Operation Taqwa refers to the ground invasion of The United Arab Kingdom by The Caliphate of Sadati Arabia, under the command of Anwar al-Sadat. For almost a decade, Riyadh had pursued a policy of aggressive oil development, not only extracting and selling crude oil but also processing it in Arab refineries. On the other hand, its northern neighbours had diplomatically isolated themselves from the Muslim world by maintaining a large degree of secularity, from the East due to World War II and from the West due to the Suez Canal Crisis. Sadat's administration promoted enormous immigration from abroad, industrialism and profound military development, allowing them to go toe-to-toe with the still vastly numerically superior Regular Arab Army.

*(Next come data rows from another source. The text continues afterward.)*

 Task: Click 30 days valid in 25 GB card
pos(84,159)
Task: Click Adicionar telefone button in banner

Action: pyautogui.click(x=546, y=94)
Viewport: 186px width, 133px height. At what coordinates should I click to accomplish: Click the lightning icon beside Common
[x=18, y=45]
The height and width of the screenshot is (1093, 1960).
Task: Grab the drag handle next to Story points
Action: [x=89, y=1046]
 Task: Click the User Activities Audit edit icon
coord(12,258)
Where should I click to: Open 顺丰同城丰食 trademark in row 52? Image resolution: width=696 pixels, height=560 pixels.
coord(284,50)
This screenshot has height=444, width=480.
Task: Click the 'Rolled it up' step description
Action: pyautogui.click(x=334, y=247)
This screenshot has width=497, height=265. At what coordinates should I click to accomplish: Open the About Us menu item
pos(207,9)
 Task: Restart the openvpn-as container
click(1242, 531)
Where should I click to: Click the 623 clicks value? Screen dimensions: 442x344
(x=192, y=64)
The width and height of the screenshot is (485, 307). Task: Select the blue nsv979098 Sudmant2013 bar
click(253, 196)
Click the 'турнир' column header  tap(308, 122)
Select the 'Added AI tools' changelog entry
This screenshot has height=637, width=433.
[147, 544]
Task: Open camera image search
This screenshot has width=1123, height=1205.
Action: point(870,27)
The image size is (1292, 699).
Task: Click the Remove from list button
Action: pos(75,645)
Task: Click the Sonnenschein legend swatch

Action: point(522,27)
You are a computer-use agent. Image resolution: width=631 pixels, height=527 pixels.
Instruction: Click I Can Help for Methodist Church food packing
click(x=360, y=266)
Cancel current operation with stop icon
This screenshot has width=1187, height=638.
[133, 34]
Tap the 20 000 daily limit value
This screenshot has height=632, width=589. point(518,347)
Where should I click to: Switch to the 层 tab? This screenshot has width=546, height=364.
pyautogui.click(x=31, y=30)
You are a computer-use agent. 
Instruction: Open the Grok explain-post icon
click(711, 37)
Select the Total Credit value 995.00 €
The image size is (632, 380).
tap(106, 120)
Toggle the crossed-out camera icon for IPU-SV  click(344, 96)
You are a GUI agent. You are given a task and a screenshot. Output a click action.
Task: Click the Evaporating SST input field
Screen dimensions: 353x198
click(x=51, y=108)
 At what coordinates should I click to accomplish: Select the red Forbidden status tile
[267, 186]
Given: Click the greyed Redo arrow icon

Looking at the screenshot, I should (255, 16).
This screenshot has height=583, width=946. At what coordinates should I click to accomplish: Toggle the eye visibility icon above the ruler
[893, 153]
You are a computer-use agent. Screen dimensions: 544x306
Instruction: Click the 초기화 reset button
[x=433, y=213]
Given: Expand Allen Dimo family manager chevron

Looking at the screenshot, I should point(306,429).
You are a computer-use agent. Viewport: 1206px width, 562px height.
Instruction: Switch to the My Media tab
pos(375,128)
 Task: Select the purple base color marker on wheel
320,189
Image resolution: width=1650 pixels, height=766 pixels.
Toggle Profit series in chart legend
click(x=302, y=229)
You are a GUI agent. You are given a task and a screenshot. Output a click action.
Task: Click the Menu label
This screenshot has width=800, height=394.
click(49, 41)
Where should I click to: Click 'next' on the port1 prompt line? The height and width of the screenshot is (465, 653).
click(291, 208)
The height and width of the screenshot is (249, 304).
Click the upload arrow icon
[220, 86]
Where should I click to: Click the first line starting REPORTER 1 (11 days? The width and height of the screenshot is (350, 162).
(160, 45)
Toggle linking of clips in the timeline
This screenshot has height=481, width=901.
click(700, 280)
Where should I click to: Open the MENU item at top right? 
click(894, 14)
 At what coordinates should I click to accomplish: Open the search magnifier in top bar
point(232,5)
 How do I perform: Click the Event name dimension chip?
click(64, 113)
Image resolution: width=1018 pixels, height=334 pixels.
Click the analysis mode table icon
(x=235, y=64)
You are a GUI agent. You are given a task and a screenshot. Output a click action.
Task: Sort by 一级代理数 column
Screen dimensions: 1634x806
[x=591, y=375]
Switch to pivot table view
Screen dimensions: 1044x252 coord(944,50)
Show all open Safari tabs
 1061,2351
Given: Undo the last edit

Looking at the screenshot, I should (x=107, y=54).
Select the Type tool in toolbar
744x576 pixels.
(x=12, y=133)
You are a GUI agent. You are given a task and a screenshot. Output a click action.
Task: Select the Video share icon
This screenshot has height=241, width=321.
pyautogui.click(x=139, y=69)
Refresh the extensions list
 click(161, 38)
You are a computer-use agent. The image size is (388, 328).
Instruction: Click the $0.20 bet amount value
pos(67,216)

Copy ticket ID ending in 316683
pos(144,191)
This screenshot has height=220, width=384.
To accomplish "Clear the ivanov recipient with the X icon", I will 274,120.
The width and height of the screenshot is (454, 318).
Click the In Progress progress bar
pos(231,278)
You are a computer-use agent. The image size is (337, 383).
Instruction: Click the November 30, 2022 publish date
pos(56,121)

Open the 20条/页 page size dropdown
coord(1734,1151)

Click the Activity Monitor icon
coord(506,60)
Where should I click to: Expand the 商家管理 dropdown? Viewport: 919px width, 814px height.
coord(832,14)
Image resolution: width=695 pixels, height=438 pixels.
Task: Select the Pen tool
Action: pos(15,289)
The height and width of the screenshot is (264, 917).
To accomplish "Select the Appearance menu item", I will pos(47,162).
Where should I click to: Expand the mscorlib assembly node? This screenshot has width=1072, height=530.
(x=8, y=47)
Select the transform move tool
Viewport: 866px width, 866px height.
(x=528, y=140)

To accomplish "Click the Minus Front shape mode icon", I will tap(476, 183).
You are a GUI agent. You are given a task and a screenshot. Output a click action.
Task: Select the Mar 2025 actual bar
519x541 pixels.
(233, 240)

However, as much as Anwar Sadat presented an image of religious modernity and foreign openness, politics south of the border developed in a very different current than they did in the north. Salafi Jihadism was the ruling ideology of the Sadati regime, with government rhetoric being decidedly extremist in all aspects. The Cuban Missile Crisis and its ensuing standoff proved to be the distraction that they needed to conduct an all-out assault, with a holy war being declared on the 22nd of October, 1962. Regular Arab Army troops were slaughtered in the battlefield thanks to the unnerving brutality, technological modernity and religious zeal of Sadat's troops, as well as liberal use of chemical weapons, primarily the dreaded neurotoxic sarin gas against which conventional chemical defence equipment was useless.

Operation Taqwa was an astounding success, at least tactically. However, the international press began receiving testimonies and pictures of massacres, extrajudicial executions, sectarian witch hunts and other crimes against humanity, as well as a plethora of war crimes. In particular the Iraqi Shiite population was outright exterminated wherever Sadat's troops found them, a posture which became decidedly genocidal when they captured Baghdad. After this battlefield victory, the southern regime lost any modicum of credibility when Anwar Sadat crowned himself Caliph and renamed his nation Sadatland (or more precisely, the Sadat Caliphate). By early December the United Nations convened at New York and decided unanimously on an international military intervention.

This ground invasion is considered the opening phase of the Black Sand War, the most brutal conflict in the history of the Middle East.